Mówi on, że "w toku postępowania przygotowawczego stronom, obrońcom, pełnomocnikom i przedstawicielom ustawowym udostępnia się akta, umożliwia sporządzanie odpisów i kserokopii oraz wydaje odpłatnie uwierzytelnione odpisy lub kserokopie tylko za zgodą prowadzącego postępowanie przygotowawcze."
Seremet dodał, że dotychczasowe ustalenia wskazują na to, że to właśnie stamtąd pochodzą ujawnione dokumenty. Poinformował, że "w najbliższym czasie prokuratura urealni tropy" dotyczące tego, kto przekazał akta śledztwa do publikacji.
- Wszelkie tropy wskazują na to, że doszło do ujawnienia tej informacji, dlatego, że prokurator w sposób legalny, w pełni zgodny z prawem ujawnił te informacje określonym osobom - wyjaśnił. - Twierdzę, że źle się stało, ale to nie jest kwestia zaniedbań ze strony prokuratury - dodał.
Podkreślał, że błędny jest przekaz mówiący, że to prokuratura jest tym "organem, który cieknie, który jest jak durszlak."
Prokurator pytany, dlaczego nie zablokowano dokumentów, gdy tylko pojawiły się na Facebooku, odpowiedział, że podjęto takie działania, ale spotkano się z odmową.
"To, co zostało ujawnione, nie jest już tajemnicą"
Seremet zaznaczył, że nikt nie ma prawa bez zgody prokuratury ujawniać jakichkolwiek informacji z postępowania przygotowawczego. - W tym zakresie jest odpowiedzialność karna i mam nadzieję, że poniosą ją wszystkie te osoby, które przyczyniły się do ujawnienia tych informacji - powiedział.
Wyjaśnił, że odpowiedzialność ponosi osoba, która pierwsza ujawniła dane. Natomiast ci, którzy będą je powielać nie popełnią przestępstwa. - To, co zostało ujawnione, nie jest już tajemnicą - tłumaczył.
Seremet przyznał też, że nie może być tak, że Polską rządzi Stonoga i kelnerzy.
Dane wrażliwe?
Prokurator Generalny przekonywał, że adresy zamieszkania czy numery PESEL zawarte w opublikowanych dokumentach ze śledztwa nie są danymi wrażliwym zgodnie z ustawą o ochronie informacji niejawnych.

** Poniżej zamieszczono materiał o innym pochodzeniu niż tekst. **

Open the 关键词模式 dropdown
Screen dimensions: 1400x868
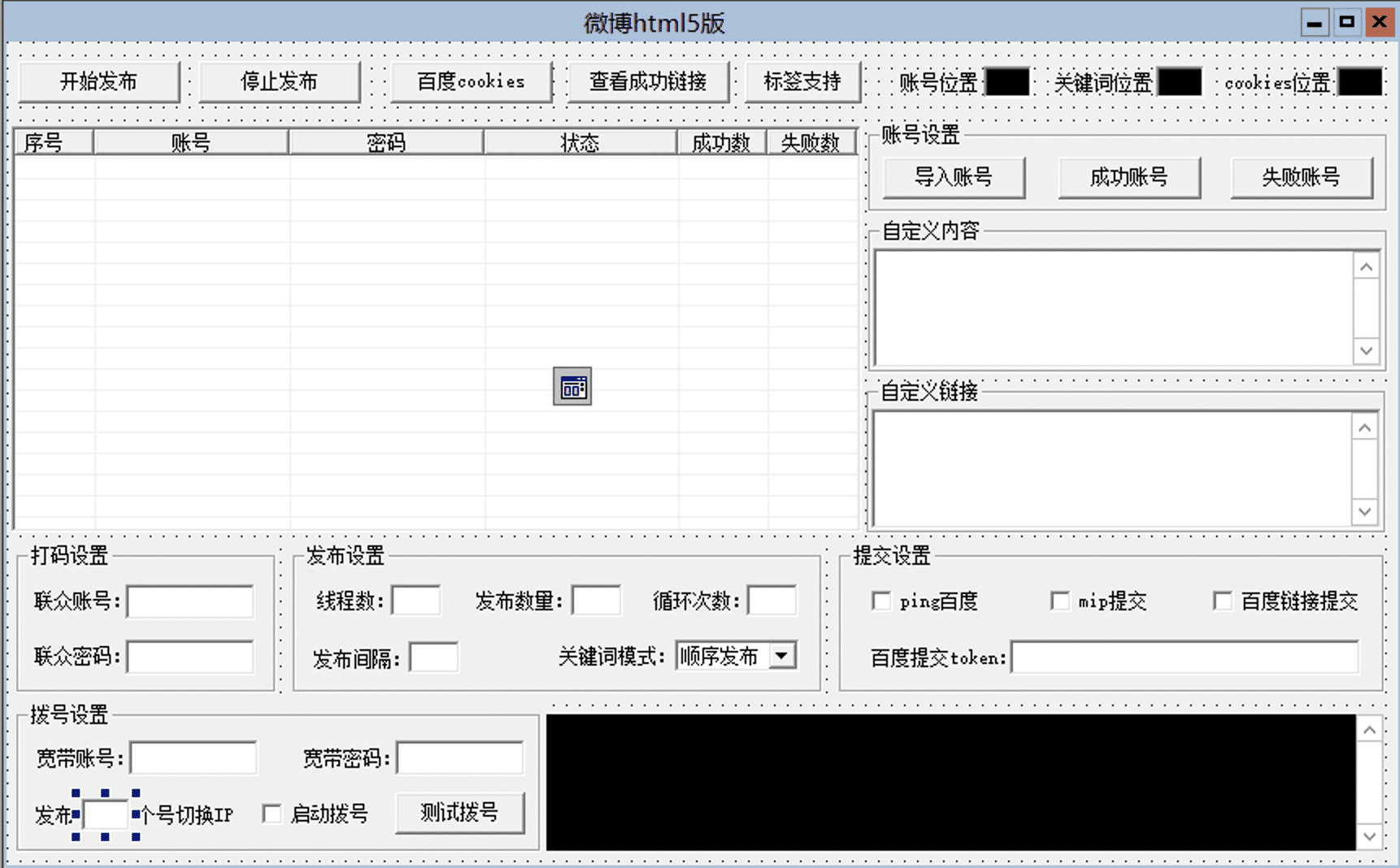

Jak wyjaśnił, dane wrażliwe dotyczą m.in. informacji na temat stanu zdrowia czy sytuacji rodzinnej.
- Jeżeli są tam takie rzeczy opisane, to są to w tym zakresie dane wrażliwe - tłumaczył.
"Premier oczekuje zdecydowanych działań"
Andrzej Seremet we wtorek rozmawiał o sprawie upublicznienia akt ze śledztwa z afery podsłuchowej z premier Ewą Kopacz. Jak mówił, rozmowa trwała blisko godzinę.
- Premier oczekuje zdecydowanych działań prokuratury w związku z tą sytuacją - mówił.
Pytany, czy szefowa rządu oczekuje jego dymisji, odpowiedział: - To nie było oczekiwanie. Premier wyraziła swoje niezadowolenie tą sytuacją, z czym się zgadzam.
21 nośników
Gość "Kropki nad i" poinformował, że w aferze podsłuchowej zabezpieczono 21 nośników z zarejestrowanymi rozmowami. Dodał, że nagrania pochodzą z około stu spotkań. Nie wykluczył, że istnieją inne taśmy, które mogą znajdować się w rękach osób trzecich. Stwierdził, że jeśli tak będzie, wówczas będą one objęte nowym śledztwem. W środę o godz. 12 Seremet przedstawi w Sejmie informację na temat opublikowanych akt.
Śledztwo ws. upublicznienia akt
W poniedziałek na jednym z portali społecznościowych na profilach Zbigniewa Stonogi i Gazety Stonoga opublikowano zdjęcia kilkunastu tomów akt śledztwa w sprawie tzw. afery podsłuchowej. We wtorek śledztwo ws. bezprawnego, publicznego rozpowszechnienia wiadomości ze śledztwa podjęła Prokuratura Okręgowa w Warszawie i powierzyła do prowadzenia komendzie stołecznej policji.
Za publiczne rozpowszechnianie bez zezwolenia materiałów ze śledztwa grozi grzywna, ograniczenie wolności lub kara do lat dwóch pozbawienia wolności.